# DIRECTIONS
Write the records out once more. Leave each line exactly as given.

(Stored items)
*-*-*
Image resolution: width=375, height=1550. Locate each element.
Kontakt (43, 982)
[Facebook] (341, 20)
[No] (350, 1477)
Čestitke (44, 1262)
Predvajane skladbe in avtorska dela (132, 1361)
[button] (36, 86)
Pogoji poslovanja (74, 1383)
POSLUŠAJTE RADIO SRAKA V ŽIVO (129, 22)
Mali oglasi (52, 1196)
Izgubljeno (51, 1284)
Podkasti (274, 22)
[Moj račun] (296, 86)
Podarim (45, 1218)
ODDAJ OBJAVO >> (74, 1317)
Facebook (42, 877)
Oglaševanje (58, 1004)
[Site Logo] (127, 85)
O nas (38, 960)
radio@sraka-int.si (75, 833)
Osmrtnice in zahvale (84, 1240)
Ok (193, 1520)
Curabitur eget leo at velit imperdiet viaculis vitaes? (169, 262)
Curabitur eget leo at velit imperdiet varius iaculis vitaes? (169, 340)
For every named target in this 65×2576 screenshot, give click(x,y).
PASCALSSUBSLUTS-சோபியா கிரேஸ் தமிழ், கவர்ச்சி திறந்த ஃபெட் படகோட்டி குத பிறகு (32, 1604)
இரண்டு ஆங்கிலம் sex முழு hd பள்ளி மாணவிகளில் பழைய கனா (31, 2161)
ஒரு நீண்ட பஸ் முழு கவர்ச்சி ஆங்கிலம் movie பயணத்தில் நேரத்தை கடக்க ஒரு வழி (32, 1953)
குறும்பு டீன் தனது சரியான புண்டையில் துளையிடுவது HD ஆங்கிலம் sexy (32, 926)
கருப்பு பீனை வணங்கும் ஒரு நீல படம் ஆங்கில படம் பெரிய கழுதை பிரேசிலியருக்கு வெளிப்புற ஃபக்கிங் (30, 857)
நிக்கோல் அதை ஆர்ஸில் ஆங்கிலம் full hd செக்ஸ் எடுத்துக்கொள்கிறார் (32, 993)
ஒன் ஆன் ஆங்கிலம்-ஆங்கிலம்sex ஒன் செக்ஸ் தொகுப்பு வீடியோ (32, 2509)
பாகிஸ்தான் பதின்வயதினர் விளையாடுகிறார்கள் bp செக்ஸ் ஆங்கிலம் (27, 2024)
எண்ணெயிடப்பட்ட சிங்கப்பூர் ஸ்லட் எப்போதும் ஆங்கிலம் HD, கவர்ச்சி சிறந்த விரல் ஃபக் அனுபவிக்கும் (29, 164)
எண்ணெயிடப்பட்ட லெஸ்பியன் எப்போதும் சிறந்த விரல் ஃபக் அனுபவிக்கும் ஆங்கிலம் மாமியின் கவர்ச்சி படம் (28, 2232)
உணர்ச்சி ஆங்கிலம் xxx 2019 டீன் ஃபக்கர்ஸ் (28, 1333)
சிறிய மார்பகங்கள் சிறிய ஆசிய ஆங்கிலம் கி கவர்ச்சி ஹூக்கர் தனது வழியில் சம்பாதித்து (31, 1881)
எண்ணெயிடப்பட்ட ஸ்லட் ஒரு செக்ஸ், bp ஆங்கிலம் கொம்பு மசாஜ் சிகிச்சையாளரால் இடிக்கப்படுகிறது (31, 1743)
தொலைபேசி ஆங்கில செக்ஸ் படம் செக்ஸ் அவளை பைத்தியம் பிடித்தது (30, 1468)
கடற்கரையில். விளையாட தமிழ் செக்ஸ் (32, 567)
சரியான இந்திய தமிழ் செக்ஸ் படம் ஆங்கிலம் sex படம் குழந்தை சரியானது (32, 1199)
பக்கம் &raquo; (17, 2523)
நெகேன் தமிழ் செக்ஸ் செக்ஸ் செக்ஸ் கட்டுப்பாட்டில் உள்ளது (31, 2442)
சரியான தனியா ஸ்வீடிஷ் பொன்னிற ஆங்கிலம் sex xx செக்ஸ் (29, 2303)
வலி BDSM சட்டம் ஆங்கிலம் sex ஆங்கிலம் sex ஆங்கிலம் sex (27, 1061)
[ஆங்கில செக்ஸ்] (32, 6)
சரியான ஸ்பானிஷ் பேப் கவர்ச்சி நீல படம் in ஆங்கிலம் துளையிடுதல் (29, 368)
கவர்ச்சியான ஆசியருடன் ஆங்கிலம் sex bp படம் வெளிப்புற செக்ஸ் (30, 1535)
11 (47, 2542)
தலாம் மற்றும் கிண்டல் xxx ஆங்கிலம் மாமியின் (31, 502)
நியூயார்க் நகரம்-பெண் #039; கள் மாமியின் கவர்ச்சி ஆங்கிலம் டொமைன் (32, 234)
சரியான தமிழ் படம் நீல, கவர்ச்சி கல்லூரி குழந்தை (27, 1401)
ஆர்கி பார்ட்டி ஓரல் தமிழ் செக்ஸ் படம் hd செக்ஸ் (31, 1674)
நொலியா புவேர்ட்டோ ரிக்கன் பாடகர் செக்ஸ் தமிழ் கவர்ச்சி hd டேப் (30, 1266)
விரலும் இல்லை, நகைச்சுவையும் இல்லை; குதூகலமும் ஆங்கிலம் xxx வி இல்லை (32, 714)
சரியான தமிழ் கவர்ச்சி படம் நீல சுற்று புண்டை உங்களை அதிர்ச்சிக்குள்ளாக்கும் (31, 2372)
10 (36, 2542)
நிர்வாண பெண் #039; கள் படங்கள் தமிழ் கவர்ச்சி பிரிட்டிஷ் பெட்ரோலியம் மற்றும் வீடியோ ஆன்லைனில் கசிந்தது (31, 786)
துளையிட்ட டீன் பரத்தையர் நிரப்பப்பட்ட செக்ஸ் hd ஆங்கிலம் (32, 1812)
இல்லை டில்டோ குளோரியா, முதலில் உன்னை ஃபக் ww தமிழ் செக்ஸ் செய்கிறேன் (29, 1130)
*-*-*
# ANSWER SECTION
Image resolution: width=375, height=1550. Locate each element.
Kontakt (43, 982)
[Facebook] (341, 20)
[No] (350, 1477)
Čestitke (44, 1262)
Predvajane skladbe in avtorska dela (132, 1361)
[button] (36, 86)
Pogoji poslovanja (74, 1383)
POSLUŠAJTE RADIO SRAKA V ŽIVO (129, 22)
Mali oglasi (52, 1196)
Izgubljeno (51, 1284)
Podkasti (274, 22)
[Moj račun] (296, 86)
Podarim (45, 1218)
ODDAJ OBJAVO >> (74, 1317)
Facebook (42, 877)
Oglaševanje (58, 1004)
[Site Logo] (127, 85)
O nas (38, 960)
radio@sraka-int.si (75, 833)
Osmrtnice in zahvale (84, 1240)
Ok (193, 1520)
Curabitur eget leo at velit imperdiet viaculis vitaes? (169, 262)
Curabitur eget leo at velit imperdiet varius iaculis vitaes? (169, 340)
For every named target in this 65×2576 screenshot, give click(x,y).
PASCALSSUBSLUTS-சோபியா கிரேஸ் தமிழ், கவர்ச்சி திறந்த ஃபெட் படகோட்டி குத பிறகு (32, 1604)
இரண்டு ஆங்கிலம் sex முழு hd பள்ளி மாணவிகளில் பழைய கனா (31, 2161)
ஒரு நீண்ட பஸ் முழு கவர்ச்சி ஆங்கிலம் movie பயணத்தில் நேரத்தை கடக்க ஒரு வழி (32, 1953)
குறும்பு டீன் தனது சரியான புண்டையில் துளையிடுவது HD ஆங்கிலம் sexy (32, 926)
கருப்பு பீனை வணங்கும் ஒரு நீல படம் ஆங்கில படம் பெரிய கழுதை பிரேசிலியருக்கு வெளிப்புற ஃபக்கிங் (30, 857)
நிக்கோல் அதை ஆர்ஸில் ஆங்கிலம் full hd செக்ஸ் எடுத்துக்கொள்கிறார் (32, 993)
ஒன் ஆன் ஆங்கிலம்-ஆங்கிலம்sex ஒன் செக்ஸ் தொகுப்பு வீடியோ (32, 2509)
பாகிஸ்தான் பதின்வயதினர் விளையாடுகிறார்கள் bp செக்ஸ் ஆங்கிலம் (27, 2024)
எண்ணெயிடப்பட்ட சிங்கப்பூர் ஸ்லட் எப்போதும் ஆங்கிலம் HD, கவர்ச்சி சிறந்த விரல் ஃபக் அனுபவிக்கும் (29, 164)
எண்ணெயிடப்பட்ட லெஸ்பியன் எப்போதும் சிறந்த விரல் ஃபக் அனுபவிக்கும் ஆங்கிலம் மாமியின் கவர்ச்சி படம் (28, 2232)
உணர்ச்சி ஆங்கிலம் xxx 2019 டீன் ஃபக்கர்ஸ் (28, 1333)
சிறிய மார்பகங்கள் சிறிய ஆசிய ஆங்கிலம் கி கவர்ச்சி ஹூக்கர் தனது வழியில் சம்பாதித்து (31, 1881)
எண்ணெயிடப்பட்ட ஸ்லட் ஒரு செக்ஸ், bp ஆங்கிலம் கொம்பு மசாஜ் சிகிச்சையாளரால் இடிக்கப்படுகிறது (31, 1743)
தொலைபேசி ஆங்கில செக்ஸ் படம் செக்ஸ் அவளை பைத்தியம் பிடித்தது (30, 1468)
கடற்கரையில். விளையாட தமிழ் செக்ஸ் (32, 567)
சரியான இந்திய தமிழ் செக்ஸ் படம் ஆங்கிலம் sex படம் குழந்தை சரியானது (32, 1199)
பக்கம் &raquo; (17, 2523)
நெகேன் தமிழ் செக்ஸ் செக்ஸ் செக்ஸ் கட்டுப்பாட்டில் உள்ளது (31, 2442)
சரியான தனியா ஸ்வீடிஷ் பொன்னிற ஆங்கிலம் sex xx செக்ஸ் (29, 2303)
வலி BDSM சட்டம் ஆங்கிலம் sex ஆங்கிலம் sex ஆங்கிலம் sex (27, 1061)
[ஆங்கில செக்ஸ்] (32, 6)
சரியான ஸ்பானிஷ் பேப் கவர்ச்சி நீல படம் in ஆங்கிலம் துளையிடுதல் (29, 368)
கவர்ச்சியான ஆசியருடன் ஆங்கிலம் sex bp படம் வெளிப்புற செக்ஸ் (30, 1535)
11 (47, 2542)
தலாம் மற்றும் கிண்டல் xxx ஆங்கிலம் மாமியின் (31, 502)
நியூயார்க் நகரம்-பெண் #039; கள் மாமியின் கவர்ச்சி ஆங்கிலம் டொமைன் (32, 234)
சரியான தமிழ் படம் நீல, கவர்ச்சி கல்லூரி குழந்தை (27, 1401)
ஆர்கி பார்ட்டி ஓரல் தமிழ் செக்ஸ் படம் hd செக்ஸ் (31, 1674)
நொலியா புவேர்ட்டோ ரிக்கன் பாடகர் செக்ஸ் தமிழ் கவர்ச்சி hd டேப் (30, 1266)
விரலும் இல்லை, நகைச்சுவையும் இல்லை; குதூகலமும் ஆங்கிலம் xxx வி இல்லை (32, 714)
சரியான தமிழ் கவர்ச்சி படம் நீல சுற்று புண்டை உங்களை அதிர்ச்சிக்குள்ளாக்கும் (31, 2372)
10 (36, 2542)
நிர்வாண பெண் #039; கள் படங்கள் தமிழ் கவர்ச்சி பிரிட்டிஷ் பெட்ரோலியம் மற்றும் வீடியோ ஆன்லைனில் கசிந்தது (31, 786)
துளையிட்ட டீன் பரத்தையர் நிரப்பப்பட்ட செக்ஸ் hd ஆங்கிலம் (32, 1812)
இல்லை டில்டோ குளோரியா, முதலில் உன்னை ஃபக் ww தமிழ் செக்ஸ் செய்கிறேன் (29, 1130)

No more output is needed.